Помогите с конкурсами для народников. ( народное пение -солисты,фольклорные ансамбли). Для детей 12-15 лет. :Oj: Только на территории России.

----------


## Victorya

Конкурс детских фольклорных ансамблей "Дёжкин карагод"
Время - Март 2009 г. 
Место проведения - город Курск.

----------


## Vicontor

Одно и тоже.
Зайдите на det-fond.ru
Там народная номинация. Кстати шикарный зал в Петербурге.
ДШИ им.Мравинского. Зал сделан по европейским стандартам. Полётность звука обалденная. Мы там были - знаем.

----------


## MebiusTrack

Можно попробовать сюда.
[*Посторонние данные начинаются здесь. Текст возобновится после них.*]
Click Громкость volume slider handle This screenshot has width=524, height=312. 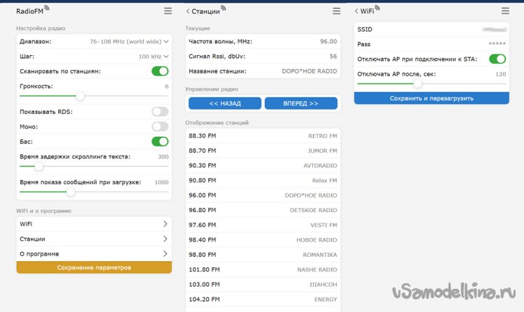tap(80, 96)
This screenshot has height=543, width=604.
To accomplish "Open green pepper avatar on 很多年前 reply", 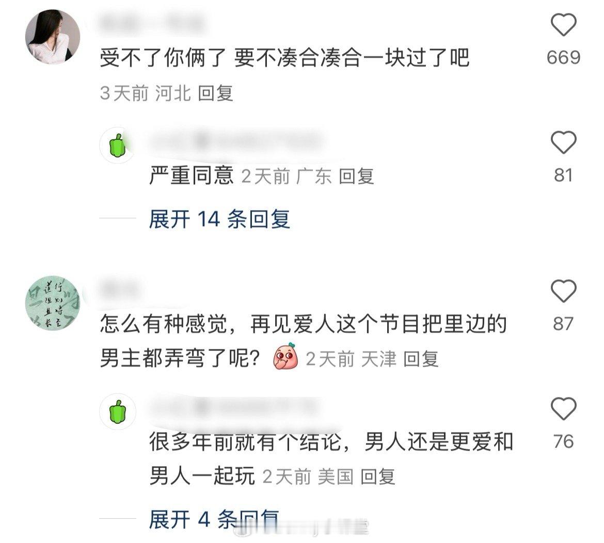I will 118,411.
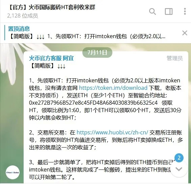Click the 管理员 admin label

coord(175,58)
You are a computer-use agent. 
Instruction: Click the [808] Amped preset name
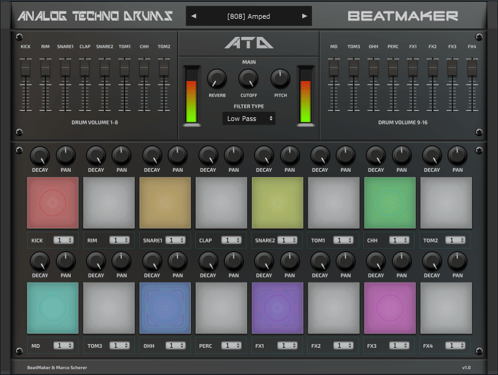[248, 16]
Уже будет четвертый фестиваль!

----------


## TTL

а какие конкурсы или фестивали фольклора проходят в Белоруссии и за границей?Очень хочется показать,что мы умеем,и что делаем это не зря.Заранее благодарна.

----------


## птичка-величка

КОНКУРС "Путёвка к звёздам", 2-6 сентября, победители поют на открытой сцене парка на День города Москвы.
В конкурс есть  разные номинации, в том числе и фолк.
Условия http://irinavelichka.ru/festivals/1/

----------


## птичка-величка

второй Международный конкурс вокалистов  "Путёвка к звёздам",2-6 сентября, 2009, победители поют на открытой сцене парка на День города Москвы. там разные номинации, но есть и фолк
условия http://irinavelichka.ru/festivals/1/
НОМИНАЦИИ 
СОЛО, ДУЭТЫ, ТРИО, КВАРТЕТЫ, АНСАМБЛИ. 
a) Молодые таланты (до 16 лет) -это номинация для детей, остальные номинации кому за 16 лет.
b) эстрадный вокал- профессиональные, непрофессиональные исполнители. 
c) классический вокал- профессиональные, непрофессиональные исполнители. 
d) фолк- профессиональные, непрофессиональные исполнители.
е) рок-группа
Победители  выбираются из каждой номинации!
Выбирается одна рок-группа.  Для участия в конкурсе, рок-группа до 25 августа приглашает на своё выступление или предоставляет видео с программой без монтажа на 30 минут, на носителе ДВД, участие платное, оплачивается на счёт в банке.Из всех заявленных групп выбирается одна группа  в номинацию 
ОТКРЫТИЕ ГОДА и своим выступлением закрывает конкурс "Путёвка к звёздам".
Гран -При конкурса  один  победитель из всех номинаций!

----------


## Milya

Вам обязательно нужно приехать на "Музыкальную радугу"! Конкурс пройдёт девятый раз в г. Сочи (ОК "Дагомыс") в октябре. Вышлю на электронку все условия и положения, так как приём заявок начался с 15 июня.

----------


## Nad-Petrov

Миля, пришлите положение плиз?
___________________________
Nad-petrov@yandex.ru

----------


## Milya

*Nad-Petrov*,
 Всё отправила на эл. адрес, до связи!

----------


## БуРнЫй ПоТоК

а для народников не знаете где можно посмотреть конкурсы на этот год?

----------


## Milya

*Т Е Л Е Г Р А М М А*
*Срочно всем руководителям творческих коллективов!*
Срочно всем участникам хореографических и вокальных студий!
Срочно всем юным чаровницам из театров мод!
Срочно всем артистам театральных коллективов и цирковых студий!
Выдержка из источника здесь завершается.